Obama's Job Approval Rating in Historical Context

Former Bush White House adviser Karl Rove published a piece about President Obama in The Wall Street Journal this week. It was not surprisingly quite negative. Rove was reacting to Obama’s recent interview with Oprah Winfrey, during which the president gave himself a B+ grade for his first year in office. (Actually a “solid” B+.)

Rove took issue with Obama's self-grading. As would be expected.

But what caught my eye was Rove’s assertion in the piece that: “Barack Obama has won a place in history with the worst ratings of any president at the end of his first year: 49% approve and 46% disapprove of his job performance in the latest USA Today/Gallup Poll.”

There are several issues here as I ponder Rove’s evocation of Gallup poll data in this historical context.

First, the historical record. Gerald Ford ended up his first year in office, 1974, with a 42% approval rating (Gallup Poll, Dec. 6-9, 1974). This is the lowest job approval rating to date of any president since WWII at the end of his first year.

Of course, Ford was not elected in 1974. He ascended to the Oval Office in August of that year when Richard Nixon resigned. So should it count, or not? I would probably tilt towards leaving it out of most comparisons. It's an entirely different dynamic when a president reaches office suddenly upon the death (Truman, LBJ) or resignation (Ford) of a president rather than having been elected.

All right, then. What about elected presidents? Ronald Reagan had a 49% job approval rating in Gallup's Dec. 11-14, 1981 poll. This was the lowest "end of first year" rating of all presidents between Harry Truman and George W. Bush.

So, taking the Dec. 11-13 USA Today/Gallup poll as our benchmark, and leaving out Gerald Ford, we can see that Obama's approval rating was tied with Reagan's -- in that poll.

However. Examining Rove’s statement carefully, I note that he uses the plural “worst ratings.” I think what Rove is doing here is taking into account the disapproval side of the equation. Reagan’s Dec. 11-14, 1981 poll had Reagan with that 49% approval but also with a 41% disapproval rating. This 41% is indeed lower than Obama’s 46% disapproval rating in the Dec. 11-13 poll. (One of the reasons for this is that most presidential job approval ratings in the “olden” days had higher “don’t knows.” Among other reasons, this could reflect the fact that interviews were conducted in person, as opposed to today’s telephone interviews.)

But, Gallup generally looks just at the approval ratings when putting ratings into historical context. We typically don’t take into account disapproval ratings. Thus, we would say that Obama’s Dec. 11-13 poll approval rating (singular) was tied with the previous low for an elected president.

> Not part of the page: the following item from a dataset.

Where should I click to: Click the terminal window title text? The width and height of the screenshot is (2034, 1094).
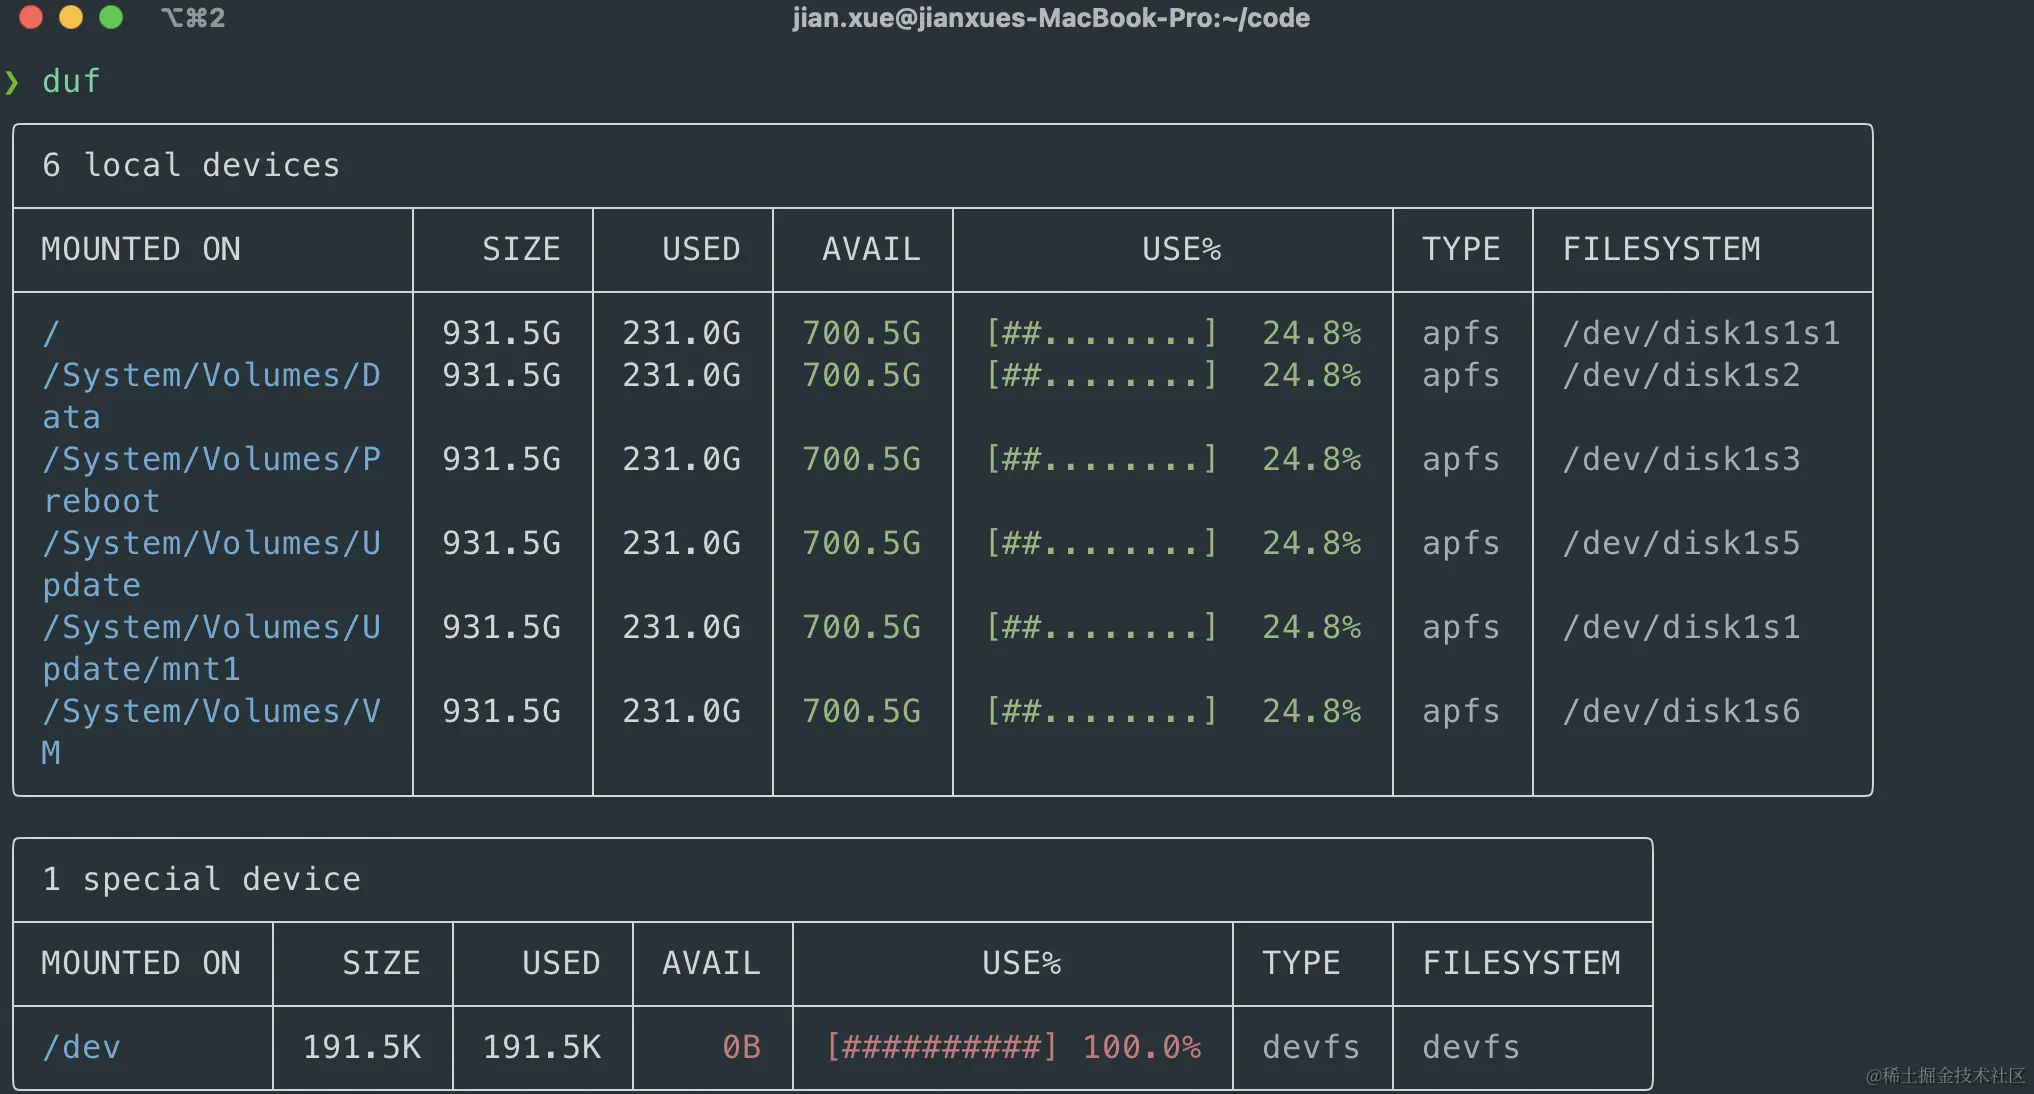pyautogui.click(x=1050, y=18)
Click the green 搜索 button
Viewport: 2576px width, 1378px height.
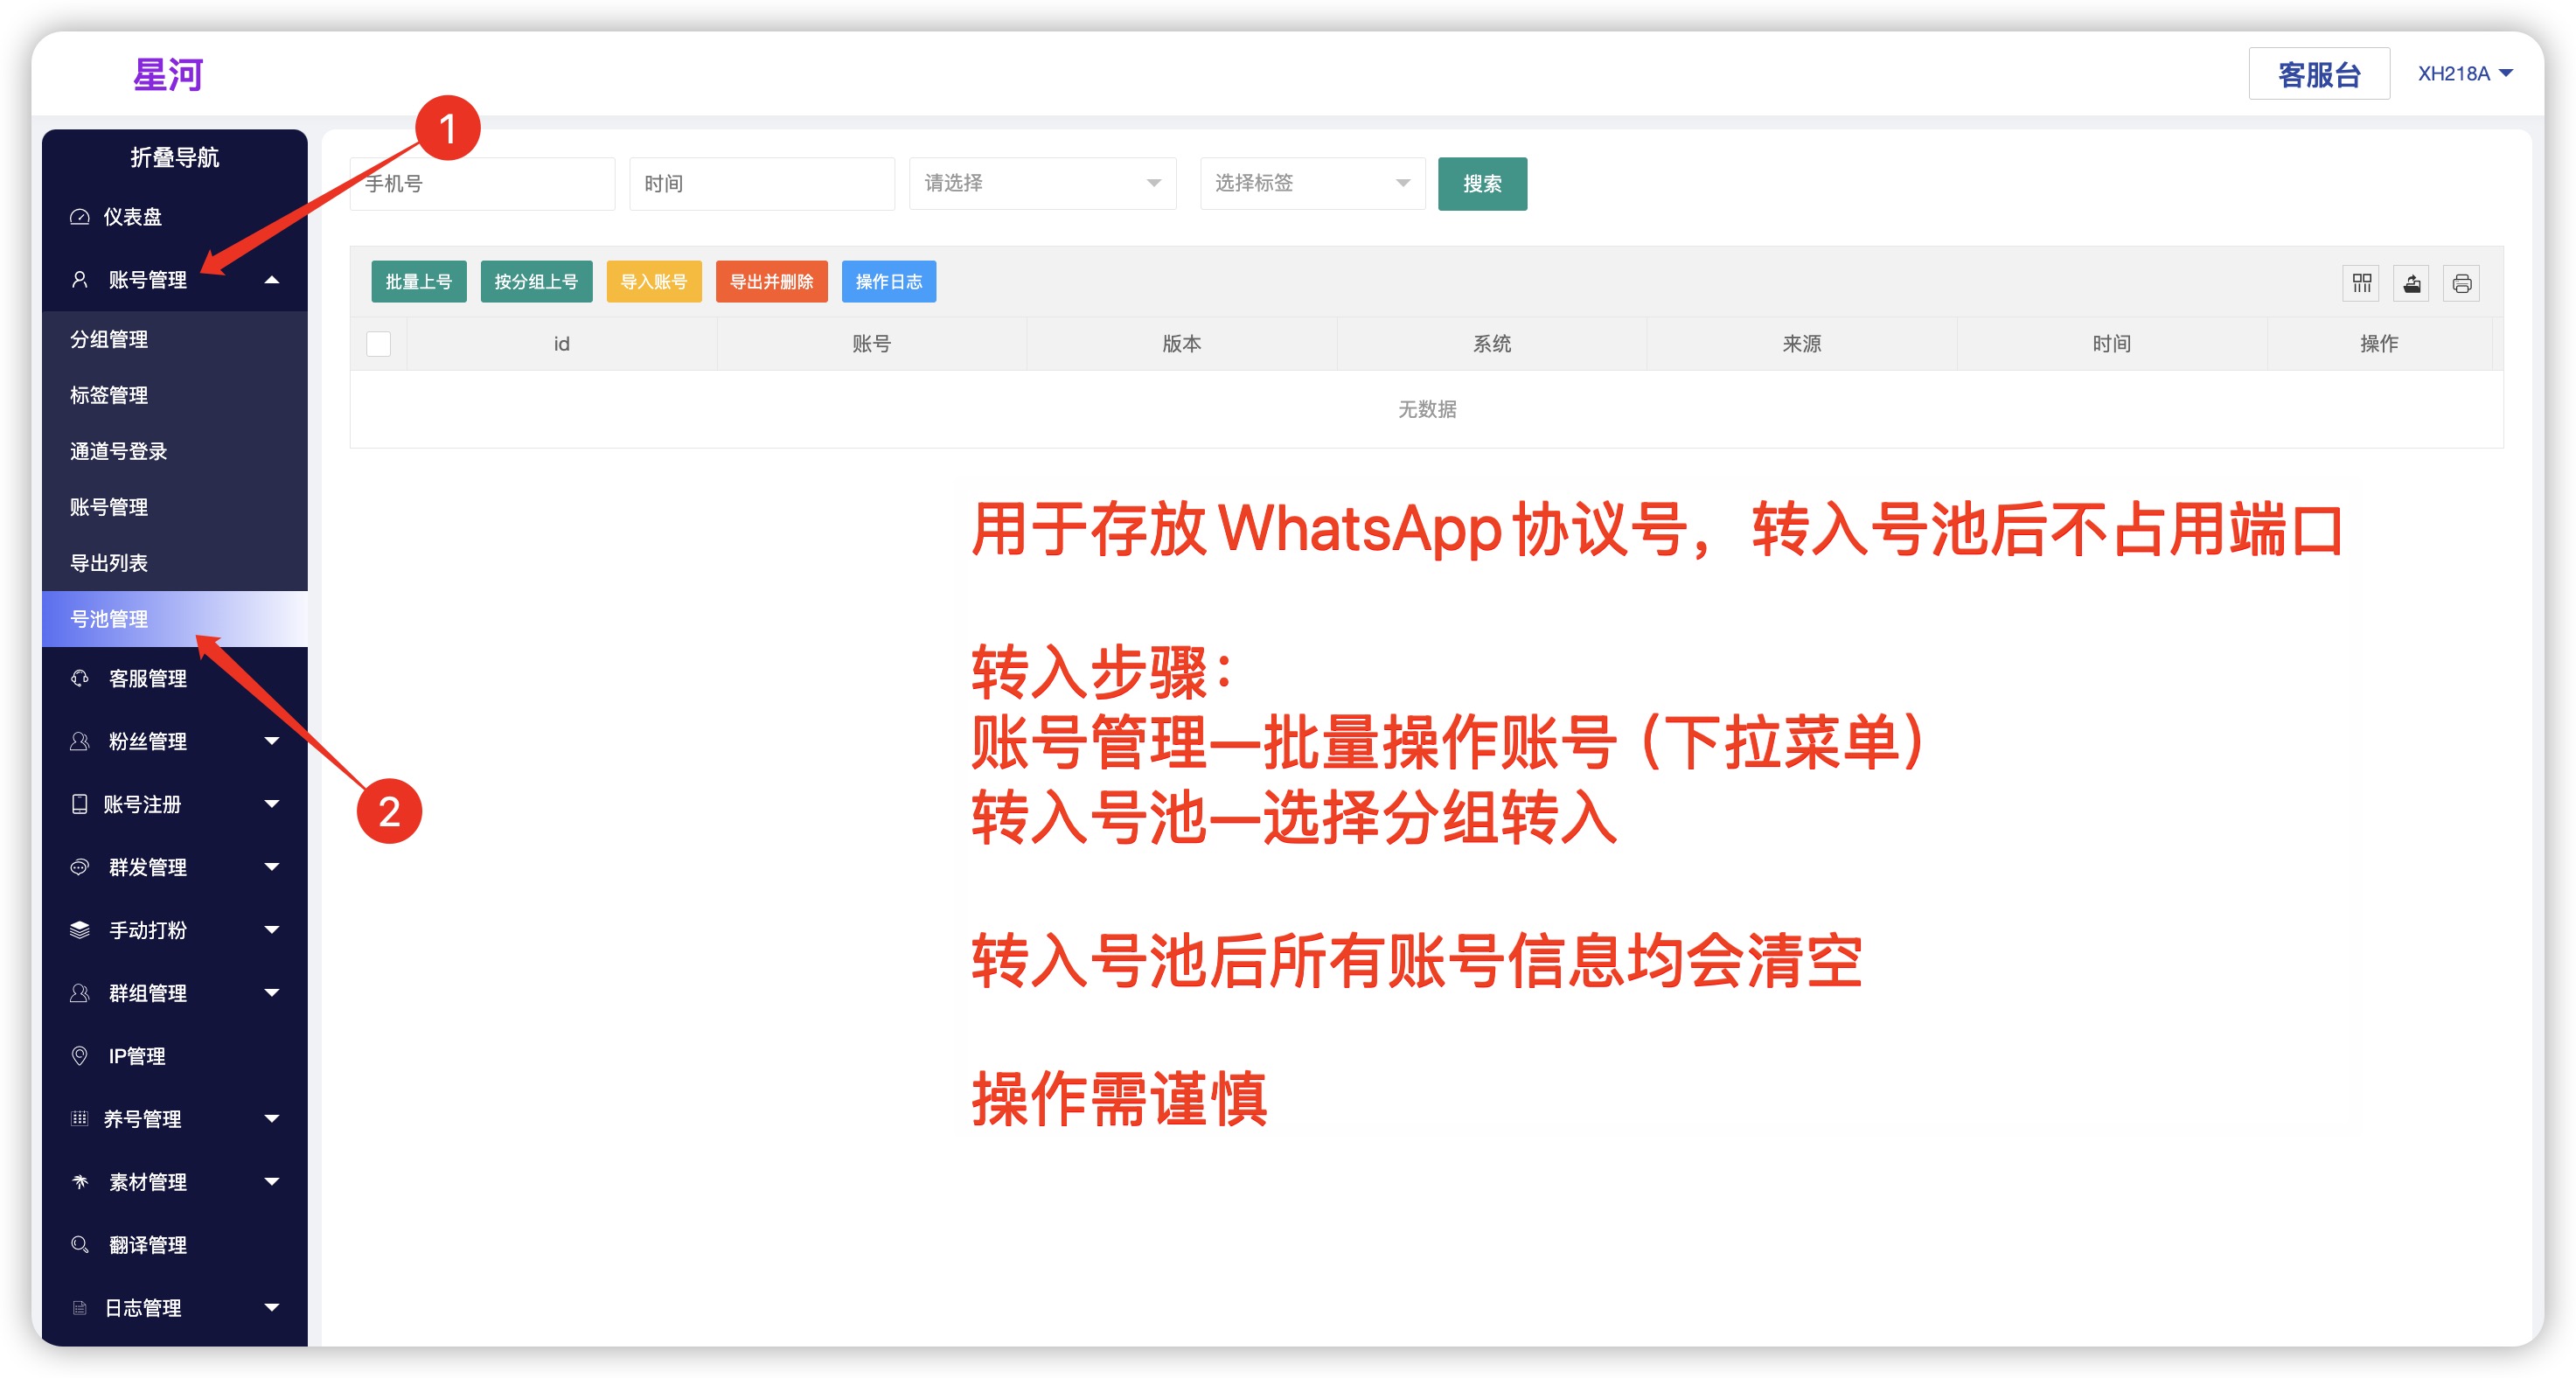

A second point. In addition to our traditional “stand alone” polls, Gallup now has our ongoing tracking research.

The USA Today/Gallup poll, conducted Dec. 11-13, is thus not the final word on Obama’s ratings “at the end of his first year.” Our final three-day tracking average will be out just before the New Year. We have no idea, at this point, what it will show. We do know that in our tracking as of Friday, Dec. 18, Obama’s approval rating is at 52%. So, it’s entirely possible that Gallup’s final read on Obama’s approval “at the end of his first year” will be above Reagan’s 49%. We’ll have to wait and see.

Bottom line here: Rove’s conclusion about Obama's final rating in his first year is premature. We'll check back in on this at the beginning of 2010.